Even after the two biggest offseason moves for owner/general manager Jerry Jones and company, defensive line remains a high priority in the draft.
The Cowboys probably won’t pick until the second round Friday after trading their first-round choice to Oakland for receiver Amari Cooper last season.
“We think it’s probably the deepest position in this draft,” said executive vice president of personnel Stephen Jones, Jerry’s oldest son. “We think it’s deeper than it’s been in many years.”
Coming off their second NFC East title and first playoff win in three seasons with the star pairing of quarterback Dak Prescott and running back Ezekiel Elliott, the Cowboys have the 58th overall pick in the second round.
The signing of Lawrence to a $105 million, five-year contract after a second consecutive Pro Bowl season answered the most pressing question for Dallas going into the draft. At $21 million per year, the deal surpasses retired quarterback Tony Romo and other big-name predecessors. It also gives the Cowboys a feeling of freedom.

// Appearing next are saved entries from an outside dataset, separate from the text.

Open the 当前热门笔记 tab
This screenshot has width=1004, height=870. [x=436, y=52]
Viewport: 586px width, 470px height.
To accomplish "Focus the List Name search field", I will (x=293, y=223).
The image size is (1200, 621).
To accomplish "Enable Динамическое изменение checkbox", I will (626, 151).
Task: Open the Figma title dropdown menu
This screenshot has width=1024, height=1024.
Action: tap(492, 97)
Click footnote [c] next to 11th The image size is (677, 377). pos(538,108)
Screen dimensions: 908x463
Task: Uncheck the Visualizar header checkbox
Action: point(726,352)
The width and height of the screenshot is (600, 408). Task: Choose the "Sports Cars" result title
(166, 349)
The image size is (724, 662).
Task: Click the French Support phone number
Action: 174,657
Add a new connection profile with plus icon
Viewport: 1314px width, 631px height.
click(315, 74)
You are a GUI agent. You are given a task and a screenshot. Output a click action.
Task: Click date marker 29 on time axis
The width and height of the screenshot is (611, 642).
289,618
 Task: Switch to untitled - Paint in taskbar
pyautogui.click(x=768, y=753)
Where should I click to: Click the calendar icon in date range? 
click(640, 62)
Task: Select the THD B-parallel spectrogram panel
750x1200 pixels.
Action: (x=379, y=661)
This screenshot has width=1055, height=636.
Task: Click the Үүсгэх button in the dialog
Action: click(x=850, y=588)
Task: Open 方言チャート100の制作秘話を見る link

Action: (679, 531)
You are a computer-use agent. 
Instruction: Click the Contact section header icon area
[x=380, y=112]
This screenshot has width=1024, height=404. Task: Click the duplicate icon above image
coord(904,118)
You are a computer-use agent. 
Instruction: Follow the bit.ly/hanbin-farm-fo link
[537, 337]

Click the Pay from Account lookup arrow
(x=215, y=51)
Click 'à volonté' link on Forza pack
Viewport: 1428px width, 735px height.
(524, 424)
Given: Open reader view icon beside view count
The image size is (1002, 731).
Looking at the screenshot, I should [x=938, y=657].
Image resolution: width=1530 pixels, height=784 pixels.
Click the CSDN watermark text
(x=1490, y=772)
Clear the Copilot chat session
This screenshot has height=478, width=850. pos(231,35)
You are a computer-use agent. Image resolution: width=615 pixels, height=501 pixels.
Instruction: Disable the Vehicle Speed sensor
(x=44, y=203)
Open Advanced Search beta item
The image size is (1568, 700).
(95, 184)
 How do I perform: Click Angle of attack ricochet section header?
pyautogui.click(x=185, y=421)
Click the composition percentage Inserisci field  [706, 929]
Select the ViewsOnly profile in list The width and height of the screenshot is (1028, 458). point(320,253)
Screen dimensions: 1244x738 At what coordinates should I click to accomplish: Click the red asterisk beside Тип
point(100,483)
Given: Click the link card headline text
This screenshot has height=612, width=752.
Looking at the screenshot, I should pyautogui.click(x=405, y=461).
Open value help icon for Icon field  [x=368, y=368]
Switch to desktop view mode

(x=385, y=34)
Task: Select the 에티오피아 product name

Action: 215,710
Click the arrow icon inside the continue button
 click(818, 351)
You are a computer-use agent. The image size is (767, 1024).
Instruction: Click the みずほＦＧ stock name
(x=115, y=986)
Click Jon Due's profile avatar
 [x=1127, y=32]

“That’s our goal every offseason is to accomplish that and not feel like, ‘Hey we’ve got to take a certain position with the first pick or this second pick or we’ve got to address this position at least by the second or third round,'” Stephen Jones said. “It’s nice not to be able to do that, and I think that’s why we’ve had success in the draft.”
Before the addition of Quinn, the two best pass rushers on the Dallas roster were second-rounders.
One was early in the second with Lawrence, the first defensive end taken by the Cowboys after they released franchise sacks leader DeMarcus Ware in 2014. The other was late in the second in Randy Gregory, drafted in 2015 after he slid out of the first round because of off-field concerns.
Gregory is suspended indefinitely, his fourth ban for substance-abuse violations, and 2017 first-rounder Taco Charlton has not progressed as hoped. Because of that, the Cowboys won’t rule out taking another pass rusher with their first pick.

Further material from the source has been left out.